Commits · a105f00cf17d711e876b3dc67e15f9a89b7de5a3 · Kirill Smelkov / linux · GitLab

17 Feb, 2010 4 commits

ceph: use rbtree for snap_realms · a105f00c

Sage Weil authored Feb 15, 2010

Switch from radix tree to rbtree for snap realms.  This is much more
appropriate given that realm keys are few and far between.
Signed-off-by: Sage Weil <sage@newdream.net>

a105f00c

ceph: use rbtree for mds requests · 44ca18f2

Sage Weil authored Feb 15, 2010

The rbtree is a more appropriate data structure than a radix_tree.  It
avoids extra memory usage and simplifies the code.

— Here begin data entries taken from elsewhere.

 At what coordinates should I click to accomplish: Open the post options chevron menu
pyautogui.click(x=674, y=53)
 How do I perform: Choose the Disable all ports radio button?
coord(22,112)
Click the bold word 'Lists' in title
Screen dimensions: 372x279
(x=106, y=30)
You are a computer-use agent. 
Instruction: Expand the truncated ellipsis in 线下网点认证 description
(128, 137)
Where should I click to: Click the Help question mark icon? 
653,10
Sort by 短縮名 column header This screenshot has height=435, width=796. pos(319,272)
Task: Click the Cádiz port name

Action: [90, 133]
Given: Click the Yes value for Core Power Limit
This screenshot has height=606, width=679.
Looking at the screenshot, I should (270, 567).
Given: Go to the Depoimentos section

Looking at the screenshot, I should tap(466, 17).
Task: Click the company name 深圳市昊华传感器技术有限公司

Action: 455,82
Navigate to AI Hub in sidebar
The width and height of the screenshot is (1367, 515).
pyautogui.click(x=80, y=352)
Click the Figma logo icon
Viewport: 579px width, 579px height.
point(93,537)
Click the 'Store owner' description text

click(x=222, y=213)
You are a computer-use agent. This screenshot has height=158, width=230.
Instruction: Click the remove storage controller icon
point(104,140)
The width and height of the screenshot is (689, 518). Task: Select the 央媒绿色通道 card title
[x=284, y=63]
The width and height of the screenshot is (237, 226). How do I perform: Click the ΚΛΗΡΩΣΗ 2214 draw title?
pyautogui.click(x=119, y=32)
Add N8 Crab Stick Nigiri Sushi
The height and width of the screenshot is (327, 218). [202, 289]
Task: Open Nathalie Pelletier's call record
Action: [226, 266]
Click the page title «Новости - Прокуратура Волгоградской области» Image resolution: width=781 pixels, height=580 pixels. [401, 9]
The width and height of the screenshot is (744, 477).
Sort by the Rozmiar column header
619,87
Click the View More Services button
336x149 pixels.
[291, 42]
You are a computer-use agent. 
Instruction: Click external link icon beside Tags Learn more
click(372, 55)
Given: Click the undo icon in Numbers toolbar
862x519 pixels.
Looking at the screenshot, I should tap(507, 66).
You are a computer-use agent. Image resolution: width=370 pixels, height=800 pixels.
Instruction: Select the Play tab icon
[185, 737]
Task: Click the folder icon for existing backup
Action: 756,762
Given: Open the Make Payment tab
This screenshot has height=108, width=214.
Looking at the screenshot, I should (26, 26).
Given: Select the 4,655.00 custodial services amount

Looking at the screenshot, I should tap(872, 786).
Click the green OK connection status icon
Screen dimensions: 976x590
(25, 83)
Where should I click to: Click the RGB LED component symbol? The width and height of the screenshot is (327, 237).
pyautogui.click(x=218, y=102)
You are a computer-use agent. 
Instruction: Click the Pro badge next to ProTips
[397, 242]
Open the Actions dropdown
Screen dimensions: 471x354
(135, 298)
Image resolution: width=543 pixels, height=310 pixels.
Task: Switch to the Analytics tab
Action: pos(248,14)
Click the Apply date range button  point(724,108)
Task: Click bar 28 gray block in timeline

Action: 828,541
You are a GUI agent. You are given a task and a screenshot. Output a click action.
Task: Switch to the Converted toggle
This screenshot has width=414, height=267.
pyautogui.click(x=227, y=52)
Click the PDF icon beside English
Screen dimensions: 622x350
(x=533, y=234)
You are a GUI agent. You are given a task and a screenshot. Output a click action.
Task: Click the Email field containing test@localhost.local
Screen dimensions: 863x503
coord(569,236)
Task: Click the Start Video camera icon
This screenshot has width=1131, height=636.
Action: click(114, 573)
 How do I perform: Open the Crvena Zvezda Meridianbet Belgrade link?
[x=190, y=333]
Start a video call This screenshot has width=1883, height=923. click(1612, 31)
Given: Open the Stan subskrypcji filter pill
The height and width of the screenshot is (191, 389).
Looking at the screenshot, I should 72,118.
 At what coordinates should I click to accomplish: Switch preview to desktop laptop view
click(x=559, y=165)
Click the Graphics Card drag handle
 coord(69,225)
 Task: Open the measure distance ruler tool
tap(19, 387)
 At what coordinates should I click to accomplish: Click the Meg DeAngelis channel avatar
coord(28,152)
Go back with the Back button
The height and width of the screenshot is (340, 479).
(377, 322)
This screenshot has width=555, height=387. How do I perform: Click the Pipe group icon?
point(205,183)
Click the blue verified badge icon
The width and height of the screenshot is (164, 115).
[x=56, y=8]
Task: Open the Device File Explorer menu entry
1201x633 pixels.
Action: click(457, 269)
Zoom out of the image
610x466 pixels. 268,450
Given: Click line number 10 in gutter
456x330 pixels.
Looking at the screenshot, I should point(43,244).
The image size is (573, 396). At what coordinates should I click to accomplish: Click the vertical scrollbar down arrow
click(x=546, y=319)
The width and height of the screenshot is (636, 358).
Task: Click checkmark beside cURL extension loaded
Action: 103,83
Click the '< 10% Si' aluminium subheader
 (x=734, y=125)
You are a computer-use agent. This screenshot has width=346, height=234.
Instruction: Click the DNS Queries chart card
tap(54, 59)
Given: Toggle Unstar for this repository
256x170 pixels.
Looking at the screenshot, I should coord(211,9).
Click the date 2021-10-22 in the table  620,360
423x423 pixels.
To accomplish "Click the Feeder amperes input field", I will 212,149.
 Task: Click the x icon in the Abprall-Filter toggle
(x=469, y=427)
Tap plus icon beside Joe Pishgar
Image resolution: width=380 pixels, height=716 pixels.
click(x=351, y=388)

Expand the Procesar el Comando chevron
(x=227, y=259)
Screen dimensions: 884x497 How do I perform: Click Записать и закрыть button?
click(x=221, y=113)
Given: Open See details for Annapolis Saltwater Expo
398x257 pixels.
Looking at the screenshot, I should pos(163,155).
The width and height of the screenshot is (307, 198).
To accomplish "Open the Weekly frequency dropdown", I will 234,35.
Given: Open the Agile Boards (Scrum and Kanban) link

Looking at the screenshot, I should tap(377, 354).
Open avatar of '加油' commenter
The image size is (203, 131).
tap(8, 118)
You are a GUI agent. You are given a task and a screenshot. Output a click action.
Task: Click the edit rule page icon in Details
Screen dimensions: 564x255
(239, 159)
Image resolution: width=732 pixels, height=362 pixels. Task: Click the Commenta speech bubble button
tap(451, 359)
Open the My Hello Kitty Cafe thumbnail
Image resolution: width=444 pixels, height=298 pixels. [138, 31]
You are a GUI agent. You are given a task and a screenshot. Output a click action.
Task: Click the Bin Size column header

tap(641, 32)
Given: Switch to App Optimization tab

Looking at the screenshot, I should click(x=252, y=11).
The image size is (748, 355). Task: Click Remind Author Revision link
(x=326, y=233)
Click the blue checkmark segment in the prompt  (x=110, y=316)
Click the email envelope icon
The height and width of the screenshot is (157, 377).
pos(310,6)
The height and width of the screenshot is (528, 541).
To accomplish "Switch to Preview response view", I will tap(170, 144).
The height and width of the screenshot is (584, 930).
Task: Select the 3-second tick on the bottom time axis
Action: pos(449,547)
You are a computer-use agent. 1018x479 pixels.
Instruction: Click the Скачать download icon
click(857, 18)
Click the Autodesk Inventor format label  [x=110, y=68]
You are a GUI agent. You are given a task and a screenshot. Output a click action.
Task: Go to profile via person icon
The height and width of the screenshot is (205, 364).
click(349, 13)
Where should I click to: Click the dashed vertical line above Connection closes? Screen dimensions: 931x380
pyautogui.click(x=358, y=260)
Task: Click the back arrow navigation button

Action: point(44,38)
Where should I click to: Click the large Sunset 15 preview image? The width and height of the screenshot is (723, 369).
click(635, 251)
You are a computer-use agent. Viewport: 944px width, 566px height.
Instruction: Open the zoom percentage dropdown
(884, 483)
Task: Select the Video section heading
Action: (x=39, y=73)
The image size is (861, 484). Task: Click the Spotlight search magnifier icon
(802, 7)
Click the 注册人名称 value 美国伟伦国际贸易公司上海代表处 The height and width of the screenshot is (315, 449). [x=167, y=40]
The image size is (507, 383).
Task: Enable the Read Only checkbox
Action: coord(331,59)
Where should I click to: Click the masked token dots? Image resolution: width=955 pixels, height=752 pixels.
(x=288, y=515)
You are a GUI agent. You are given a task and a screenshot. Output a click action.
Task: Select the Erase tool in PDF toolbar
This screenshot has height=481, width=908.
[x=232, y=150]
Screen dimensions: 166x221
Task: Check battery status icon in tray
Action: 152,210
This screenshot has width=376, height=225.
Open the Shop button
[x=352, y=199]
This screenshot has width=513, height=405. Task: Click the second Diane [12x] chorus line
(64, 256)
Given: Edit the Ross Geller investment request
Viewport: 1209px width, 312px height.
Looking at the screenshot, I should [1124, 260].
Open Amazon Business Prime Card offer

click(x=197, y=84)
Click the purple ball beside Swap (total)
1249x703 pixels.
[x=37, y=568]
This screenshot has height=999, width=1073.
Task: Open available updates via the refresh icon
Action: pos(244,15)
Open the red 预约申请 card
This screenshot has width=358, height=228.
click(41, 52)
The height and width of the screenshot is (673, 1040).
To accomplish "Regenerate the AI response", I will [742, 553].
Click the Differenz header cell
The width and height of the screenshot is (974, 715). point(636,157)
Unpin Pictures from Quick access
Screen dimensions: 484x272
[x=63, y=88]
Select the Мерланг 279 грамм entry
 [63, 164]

It also fixes a bug where the debugfs 'mdsc' file wasn't including the
most recent mds request.
Signed-off-by: Sage Weil <sage@newdream.net>

44ca18f2

ceph: cancel delayed work when closing connection · 91e45ce3

Sage Weil authored Feb 15, 2010

This ensures that if/when we reopen the connection, we can requeue work on
the connection immediately, without waiting for an old timer to expire.
Queue new delayed work inside con->mutex to avoid any race.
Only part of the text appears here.